__Selected text__:

============

- Born: 25 April 1946 Sunamganj, Sylhet Division, Bengal Presidency, British India
- Died: 10 April 2021 (aged 74)

= Hassan Shahriar =

Bangladeshi journalist (1946–2021)

Hassan Shahriar (25 April 1946 – 10 April 2021) was a Bangladeshi journalist, columnist, and political analyst.

==Early life and career==

Shahriar was born on 25 April 1946 at Sunamganj, a district of Greater Sylhet region.

Shahriar served The Daily Ittefaq as its executive editor. He was the first editor of the Daily Sun and Chief Editor of Chittagong-based Daily People's View. He was Bangladesh correspondent of international news magazine Newsweek, Khaleej Times of Dubai, India's Daily Deccan Herald, The Indian Express and The Asian Age, Pakistan's Morning News, Dawn and Evening Star.

Before the 1971 independence of Bangladesh, he worked as a staff reporter in Karachi, Pakistan.

He was awarded the prestigious Harry Brittan Fellowship by the Commonwealth Press Union (CPU) in 1978. The five-month course included training on advance journalism, attachment to British newspaper Telegraph and Argus of Bradford and Oxford University's Elizabeth House.

============

__Set exercise__:
Put this sentence from the Hassan Shahriar article into Spanish: "Before the 1971 independence of Bangladesh, he worked as a staff reporter in Karachi, Pakistan."

__Material provided__:

============

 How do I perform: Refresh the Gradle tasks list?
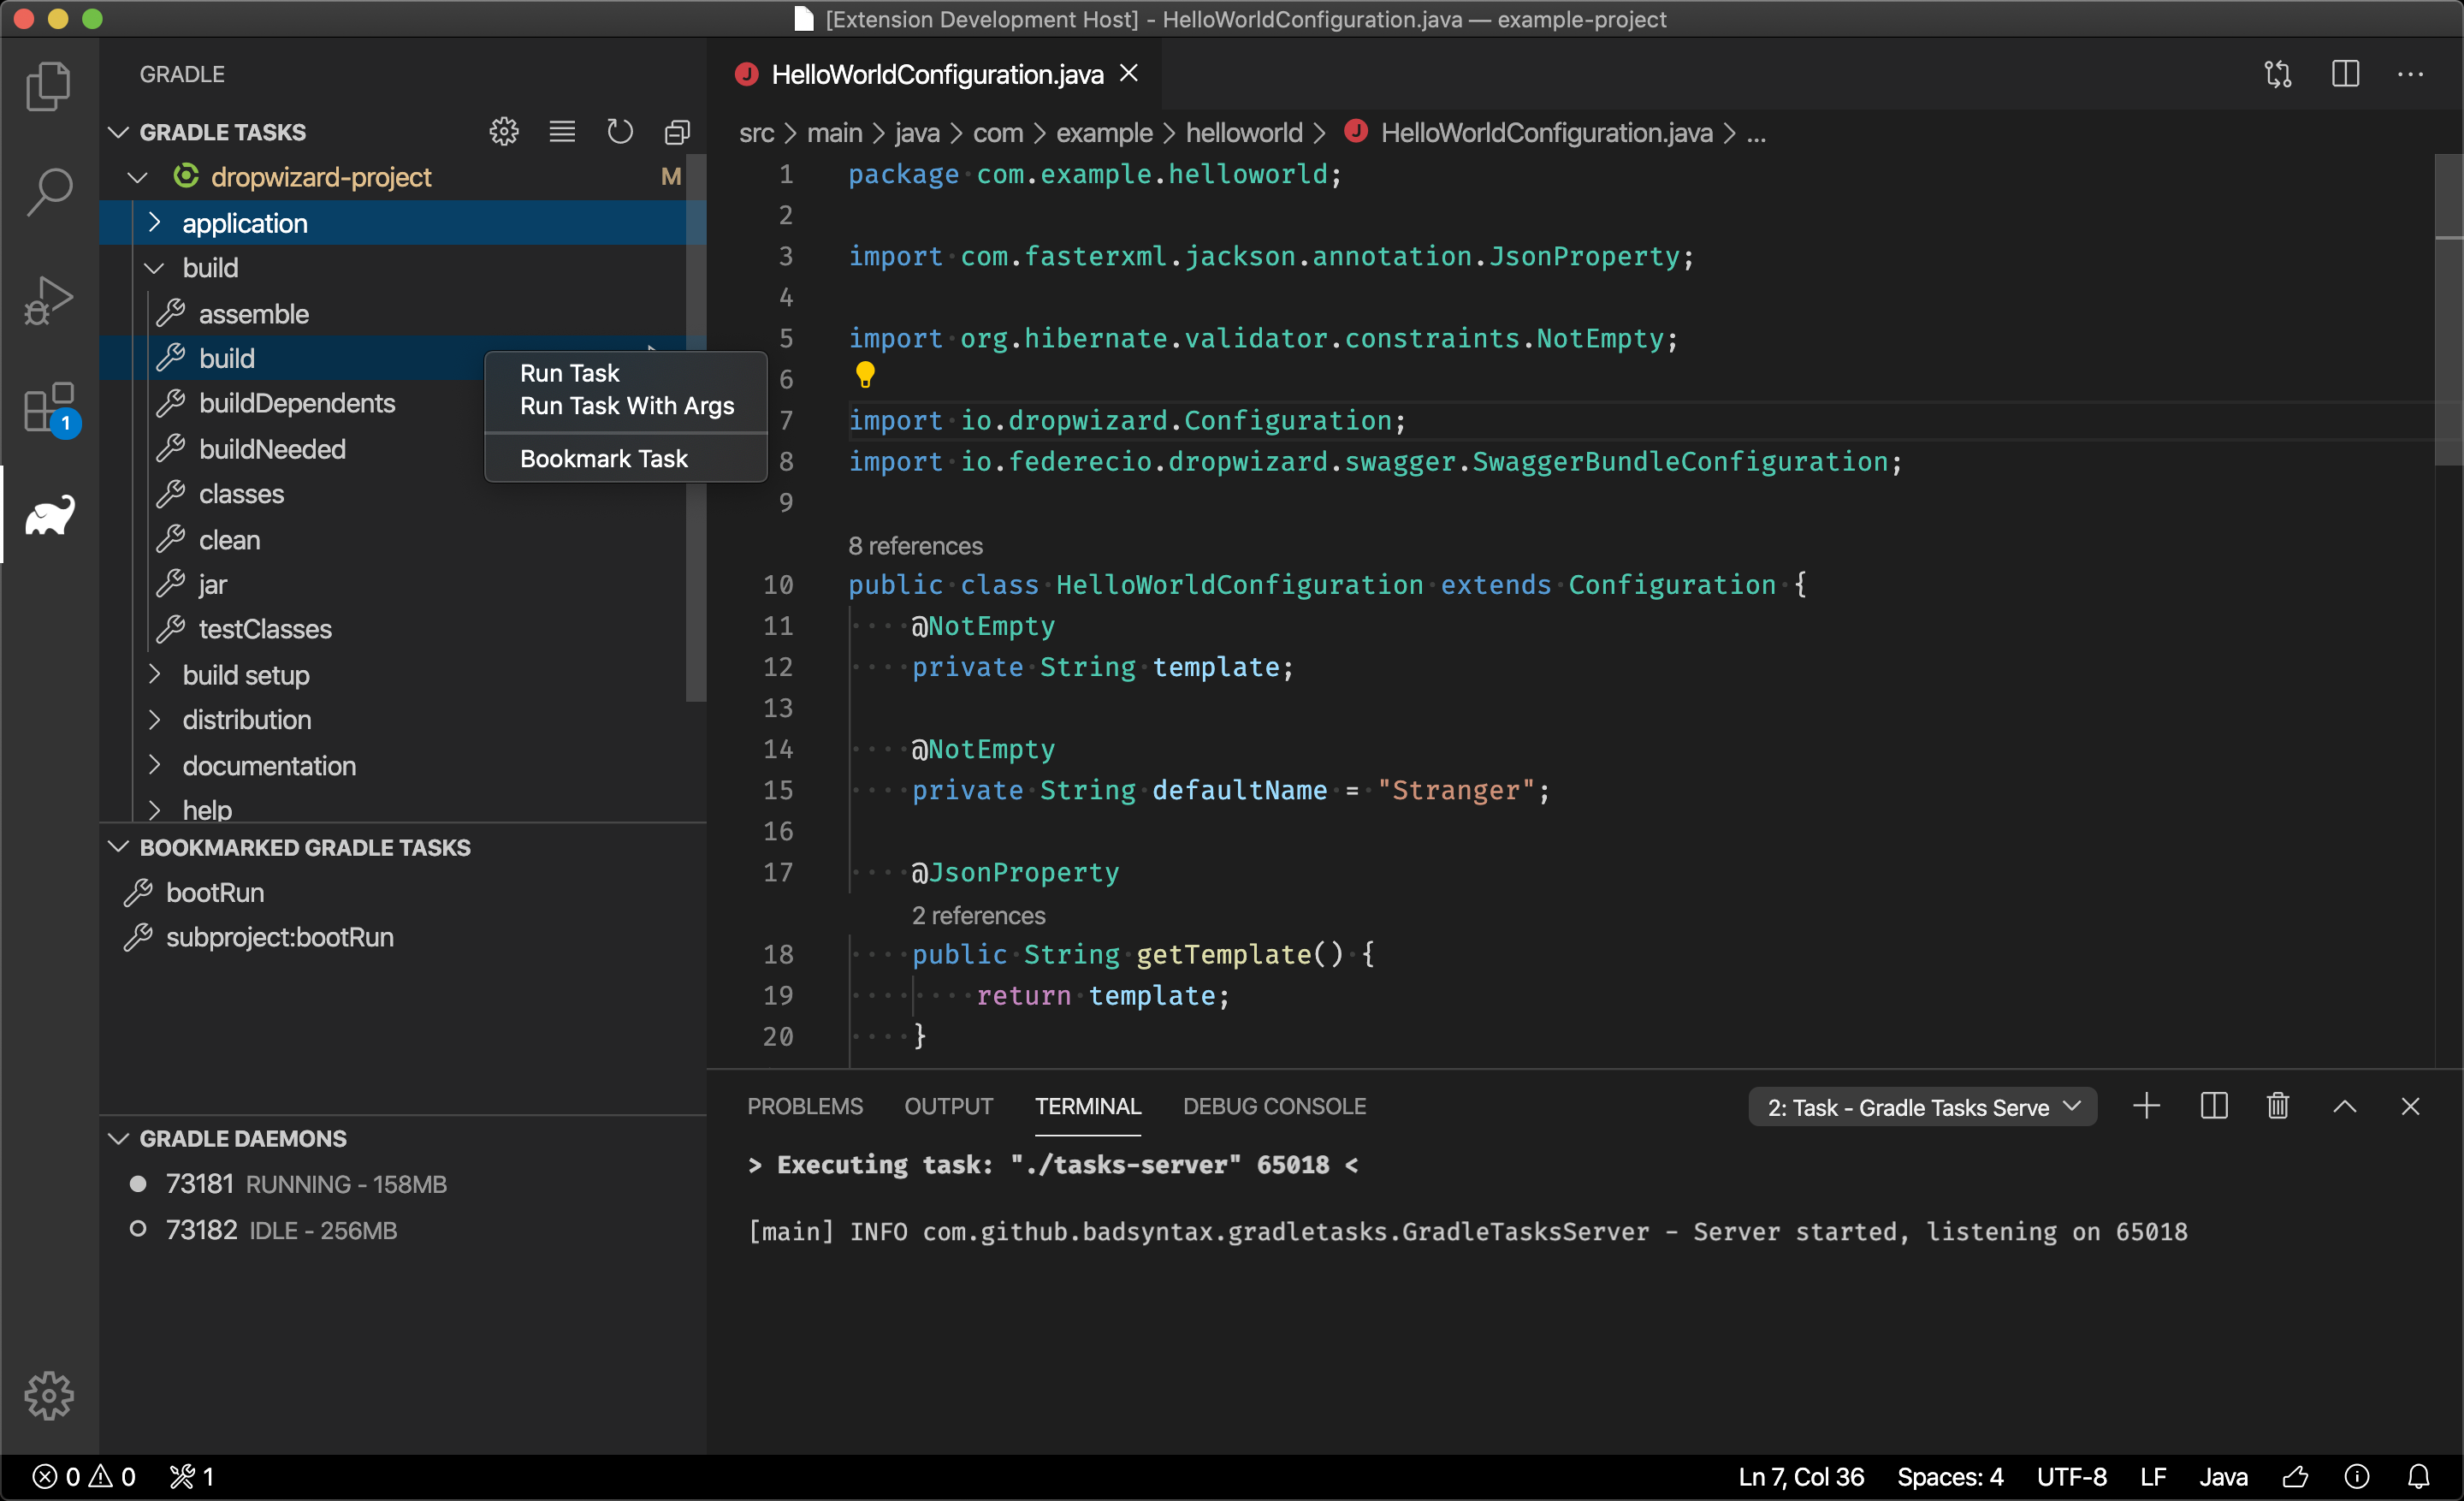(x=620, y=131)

============

__Result of this task__:
Antes de la independencia de Bangladés en 1971, trabajó como reportero de plantilla en Karachi, Pakistán.